Firenze – Fabio Masi è forse uno degli ultimi preti del Concilio: animato dalle novità di quella svolta ecclesiale, ha cercato di seguirne le indicazioni nella sua opera di parroco (è stato cappellano al Duomo di Firenze, 1955-1964, parroco a San Luca a Vingone, 1964-1982, ed è dal 1982 parroco a S. Stefano a Paterno a Bagno a Ripoli). Compiuti i novantun anni, Fabio Masi, “un sacerdote fedele ma libero”, continua ad essere una voce critica e un punto di riferimento nella Chiesa cattolica fiorentina. Maurizio Bassetti racconta la sua vita di prete, le sue scelte, i valori che l’hanno guidato in un volume dal titolo “Fabio Masi – Un sacerdote fedele ma libero nella chiesa cattolica contemporanea” (Pacini Editore). Pubblichiamo un dialogo fra l’autore e il protagonista del libro.
Bassetti: Caro Fabio, per prima cosa direi di parlare in generale di questo libro: che valutazione gli dai? Sei d’accordo con l’interpretazione di fondo sulla tua esperienza di prete che emerge dal libro e che viene evidenziata anche dal titolo, “Un sacerdote fedele ma libero”?
Masi: Quando mi facesti leggere la prima stesura del tuo manoscritto, mi colpì quel titolo perché mi resi conto che avevi centrato un aspetto importante della mia vita. Io credo che si potrebbe sintetizzare bene proprio con questa battuta: “coniugare fedeltà e libertà”. Cosa che io credo difficilissima e non nella Chiesa soltanto, ma anche in altre realtà, per esempio nel rapporto di coppia. A un primo giudizio può sembrare che chi è fedele non è libero e chi si sente libero non può essere fedele. Io credo invece che la vera fedeltà la può vivere solo chi è libero, sennò è servitù. Certo, io e altri miei compagni di viaggio, abbiamo avuto forti tensioni con l’autorità ecclesiastica, io sono stato anche sospeso “a divinis” per un periodo. Ma sono rimasto sempre nella Chiesa e sono a 91 anni ancora parroco.

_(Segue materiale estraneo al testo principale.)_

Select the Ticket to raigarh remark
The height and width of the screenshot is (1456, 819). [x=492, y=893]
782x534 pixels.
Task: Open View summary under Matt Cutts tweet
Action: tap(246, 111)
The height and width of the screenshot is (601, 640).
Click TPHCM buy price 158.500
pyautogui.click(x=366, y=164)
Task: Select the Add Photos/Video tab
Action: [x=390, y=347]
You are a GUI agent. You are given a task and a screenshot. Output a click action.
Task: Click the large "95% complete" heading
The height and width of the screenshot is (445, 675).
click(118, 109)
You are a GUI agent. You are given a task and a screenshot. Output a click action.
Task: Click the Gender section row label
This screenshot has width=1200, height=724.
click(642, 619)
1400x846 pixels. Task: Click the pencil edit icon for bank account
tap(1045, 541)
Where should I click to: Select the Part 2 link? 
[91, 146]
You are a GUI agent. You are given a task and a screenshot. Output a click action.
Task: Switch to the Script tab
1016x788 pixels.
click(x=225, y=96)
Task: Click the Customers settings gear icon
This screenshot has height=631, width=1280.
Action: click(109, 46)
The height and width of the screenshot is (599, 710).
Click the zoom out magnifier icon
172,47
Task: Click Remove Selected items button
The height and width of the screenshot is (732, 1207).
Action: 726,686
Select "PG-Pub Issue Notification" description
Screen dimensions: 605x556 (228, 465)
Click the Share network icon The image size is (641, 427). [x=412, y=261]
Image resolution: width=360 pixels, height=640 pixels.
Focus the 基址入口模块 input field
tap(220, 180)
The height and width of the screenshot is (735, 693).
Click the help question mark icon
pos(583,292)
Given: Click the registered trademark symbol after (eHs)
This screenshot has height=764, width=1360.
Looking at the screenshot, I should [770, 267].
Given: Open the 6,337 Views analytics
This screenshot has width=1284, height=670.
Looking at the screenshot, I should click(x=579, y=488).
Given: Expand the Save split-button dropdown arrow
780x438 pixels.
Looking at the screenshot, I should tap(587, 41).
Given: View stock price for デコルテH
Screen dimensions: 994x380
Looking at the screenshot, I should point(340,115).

Bassetti: Perché la fedeltà alla Chiesa e al Vangelo è stata così importante per te e ti ha spinto a non uscire mai dalla Chiesa?
Masi: Dal Vaticano II si è sviluppata una percezione di Chiesa non più divisa in Chiesa docente e discente, Chiesa che insegna e Chiesa che impara, ma come “popolo in cammino”. Le radici di questi contenuti sono antiche, il Vaticano II ha raccolto tutti questi fermenti e li ha rilanciati. Così è cambiato anche il concetto di fedeltà. Per secoli, nella Chiesa preconciliare i termini erano stati chiari: da una parte la Chiesa docente, il Papa e i Vescovi uniti a lui; dall’altra i “fedeli” che ascoltano, imparano e obbediscono, e i preti in mezzo a fare da cerniera, da intermediari.
Una volta superata questa divisione, per me orribile e pericolosa, e passati ad autocomprenderci come “Popolo in cammino”, è cambiato anche il modo di intendere la fedeltà. Esser fedeli non può più significare essere semplicemente esecutori ma tutti coinvolti perché il Vangelo di Gesù sia segno di speranza oggi.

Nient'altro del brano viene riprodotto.